Baby Boomers Are Behind on Retirement Savings – and They’re Not Even Trying to Catch Up
Because Social Security won't be enough to sustain today's older workers in retirement, it's imperative that they save on their own for their golden years. Yet an alarming number of baby boomers are behind on retirement savings. In fact, 30% of boomers have no money set aside for their golden years, according to the Stanford Center on Longevity. And among those who do have savings, the median balance is just $290,000 for boomers born between 1948 and 1953 and $209,246 for those born between 1954 and 1959.
Given this major savings lag, you'd think more boomers would be taking steps to make up for lost time by ramping up their retirement plan contributions. In reality, only 40% of workers aged 55 to 64 are contributing to an employer-sponsored retirement plan.
Of course, not all workers have access to a 401(k) through work, but since an estimated 79% of Americans do have the option to save in such a plan, that 40% figure is highly disturbing. If you're an older worker who's behind on retirement savings, it's critical that you spend the remainder of your career playing catch-up. Otherwise, you might really struggle financially when your time in the workforce comes to an end.
Prioritizing your golden years
Younger workers often put off retirement savings, thinking they have plenty of time to focus on building their nest eggs. Boomers, however, can't easily make that excuse. So why do so many let their savings fall by the wayside? Often, it comes down to misplaced priorities. Many older workers will claim they don't earn enough money to save for retirement or that they have too many expenses to set aside funds for the future. But it's that attitude that causes so many seniors to wind up living on the edge of poverty.
Even if you're not a particularly high earner, there are steps you can take to free up more cash to save for retirement. For one thing, cut a few expenses from your budget, whether that means dining out less frequently or unloading a car. Or consider getting a side job. It doesn't matter what you do to carve out some money for savings as long as you actually make it happen.
Securing your own financial future
Though you can expect your expenses to go down in retirement to a certain degree, as a general rule, you'll need about 80% of your preretirement income to live comfortably during your golden years. Since Social Security will only provide about half that amount (assuming you're an average earner), it's up to you to bridge that glaring gap. Of course, there's always the option to live an extremely frugal lifestyle as a senior. But unless you're willing to cut out all luxuries (think simple ones like cable, your cell phone, and the occasional movie or restaurant meal), you'll need to establish a healthy level of savings.

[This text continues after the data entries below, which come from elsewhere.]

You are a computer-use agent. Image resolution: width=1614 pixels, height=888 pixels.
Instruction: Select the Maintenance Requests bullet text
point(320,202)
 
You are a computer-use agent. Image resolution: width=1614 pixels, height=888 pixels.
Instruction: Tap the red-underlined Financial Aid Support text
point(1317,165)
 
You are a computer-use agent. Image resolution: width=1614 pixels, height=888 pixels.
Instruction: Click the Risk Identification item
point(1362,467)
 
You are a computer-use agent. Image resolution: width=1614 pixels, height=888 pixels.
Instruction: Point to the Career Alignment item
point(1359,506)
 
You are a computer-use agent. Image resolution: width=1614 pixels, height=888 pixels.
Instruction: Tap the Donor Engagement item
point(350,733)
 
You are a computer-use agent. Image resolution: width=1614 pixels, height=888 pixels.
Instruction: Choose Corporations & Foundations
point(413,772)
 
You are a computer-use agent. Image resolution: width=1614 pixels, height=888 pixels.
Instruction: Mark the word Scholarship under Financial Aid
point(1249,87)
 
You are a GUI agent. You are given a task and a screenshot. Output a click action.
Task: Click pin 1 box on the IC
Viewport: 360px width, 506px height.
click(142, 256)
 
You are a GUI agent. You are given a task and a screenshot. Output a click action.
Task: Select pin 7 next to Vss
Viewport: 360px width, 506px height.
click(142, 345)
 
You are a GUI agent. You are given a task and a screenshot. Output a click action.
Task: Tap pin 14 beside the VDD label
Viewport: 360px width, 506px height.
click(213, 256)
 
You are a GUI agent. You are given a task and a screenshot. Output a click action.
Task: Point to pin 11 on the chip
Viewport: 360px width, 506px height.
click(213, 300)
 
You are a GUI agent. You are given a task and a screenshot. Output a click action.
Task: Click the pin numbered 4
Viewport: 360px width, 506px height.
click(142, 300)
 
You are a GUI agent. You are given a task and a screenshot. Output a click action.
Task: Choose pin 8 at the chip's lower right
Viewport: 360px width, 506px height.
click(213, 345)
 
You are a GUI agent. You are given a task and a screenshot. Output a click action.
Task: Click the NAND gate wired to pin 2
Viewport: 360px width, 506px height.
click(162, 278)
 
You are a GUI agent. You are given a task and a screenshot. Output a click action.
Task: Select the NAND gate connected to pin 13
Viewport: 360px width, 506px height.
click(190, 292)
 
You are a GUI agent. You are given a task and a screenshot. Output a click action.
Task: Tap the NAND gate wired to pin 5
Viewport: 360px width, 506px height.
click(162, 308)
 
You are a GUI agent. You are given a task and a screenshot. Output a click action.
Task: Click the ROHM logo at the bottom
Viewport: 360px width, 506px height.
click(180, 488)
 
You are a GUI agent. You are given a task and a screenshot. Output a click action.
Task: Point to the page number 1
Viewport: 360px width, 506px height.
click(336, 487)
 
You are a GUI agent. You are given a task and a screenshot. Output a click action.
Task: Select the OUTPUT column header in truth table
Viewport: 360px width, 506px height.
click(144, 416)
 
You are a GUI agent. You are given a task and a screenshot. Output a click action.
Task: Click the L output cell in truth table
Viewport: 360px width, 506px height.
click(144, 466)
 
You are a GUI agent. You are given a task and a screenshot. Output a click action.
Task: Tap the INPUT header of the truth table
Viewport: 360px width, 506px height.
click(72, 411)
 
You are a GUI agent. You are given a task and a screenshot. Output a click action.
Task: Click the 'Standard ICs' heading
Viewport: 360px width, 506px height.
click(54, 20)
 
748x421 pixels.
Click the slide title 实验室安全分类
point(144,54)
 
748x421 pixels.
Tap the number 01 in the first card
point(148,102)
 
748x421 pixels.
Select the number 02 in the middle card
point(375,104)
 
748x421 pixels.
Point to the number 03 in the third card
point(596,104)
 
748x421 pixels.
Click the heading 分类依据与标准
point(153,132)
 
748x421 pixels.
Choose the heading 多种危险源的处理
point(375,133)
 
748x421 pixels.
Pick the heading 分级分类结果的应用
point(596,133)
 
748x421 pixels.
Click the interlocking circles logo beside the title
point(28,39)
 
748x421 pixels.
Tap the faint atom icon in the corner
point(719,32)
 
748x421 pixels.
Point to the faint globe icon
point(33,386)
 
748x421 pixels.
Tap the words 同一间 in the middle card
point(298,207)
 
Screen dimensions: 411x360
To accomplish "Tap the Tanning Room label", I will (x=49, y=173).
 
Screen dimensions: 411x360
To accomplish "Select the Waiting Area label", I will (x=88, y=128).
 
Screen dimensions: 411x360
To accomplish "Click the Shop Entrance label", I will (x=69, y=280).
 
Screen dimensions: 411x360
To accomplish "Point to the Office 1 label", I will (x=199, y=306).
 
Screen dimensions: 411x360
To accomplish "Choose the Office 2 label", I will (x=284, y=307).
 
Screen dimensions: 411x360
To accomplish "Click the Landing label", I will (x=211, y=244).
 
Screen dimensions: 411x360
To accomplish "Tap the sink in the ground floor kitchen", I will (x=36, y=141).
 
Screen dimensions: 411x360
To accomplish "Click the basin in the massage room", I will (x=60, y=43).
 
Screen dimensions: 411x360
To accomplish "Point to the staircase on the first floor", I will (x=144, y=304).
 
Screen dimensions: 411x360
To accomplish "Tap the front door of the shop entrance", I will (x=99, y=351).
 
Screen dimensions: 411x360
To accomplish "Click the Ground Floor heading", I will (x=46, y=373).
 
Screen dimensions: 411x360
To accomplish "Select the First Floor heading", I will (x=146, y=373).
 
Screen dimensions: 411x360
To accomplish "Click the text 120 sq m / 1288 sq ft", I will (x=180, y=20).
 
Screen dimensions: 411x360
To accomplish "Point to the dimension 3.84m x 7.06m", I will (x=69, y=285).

The good news? As long as you're still working, you have a great opportunity to catch up. Currently, workers over 50 can contribute up to $25,000 a year to a 401(k) and $7,000 a year to an IRA. If you're not in the habit of saving anything, or are currently only setting aside a fraction of what the current annual limits look like, then maxing out a 401(k) or IRA may not be feasible. But that doesn't mean you can't save more than what you're currently saving -- especially if your current annual contribution amounts to $0.
In fact, let's imagine you're 60 years old with no money saved for the future at all. If you start saving $400 a month today and continue doing so for the next 10 years, you'll have a $66,000 nest egg if your invested savings generate an average annual 7% return during that time. Is that a ton of money to retire on? Not exactly. But it's sure better than nothing.
Of course, that figure assumes you're only willing to work until 70. If you're able to plug away and keep saving at the aforementioned level until age 75, you'll end up with more than $120,000 in retirement, all other things being equal. And that leads to another important point: If you're behind on savings at present, consider extending your career. Working longer achieves two essential goals: it lets you add to your nest egg, all the while leaving your existing savings untouched for longer.
Another thing: Working longer can help you boost your Social Security benefits. For each year you delay benefits past your full retirement age (which is either 66, 67, or somewhere in between depending on your year of birth), you'll boost them by 8%. This incentive, however, runs out at age 70, so while it still pays to work past then if you're behind on savings, doing so won't add to your benefits.
There's no question about it: You'll need savings of your own to live comfortably in retirement. And the sooner you recognize that, the sooner you can make changes that shape your golden years for the better.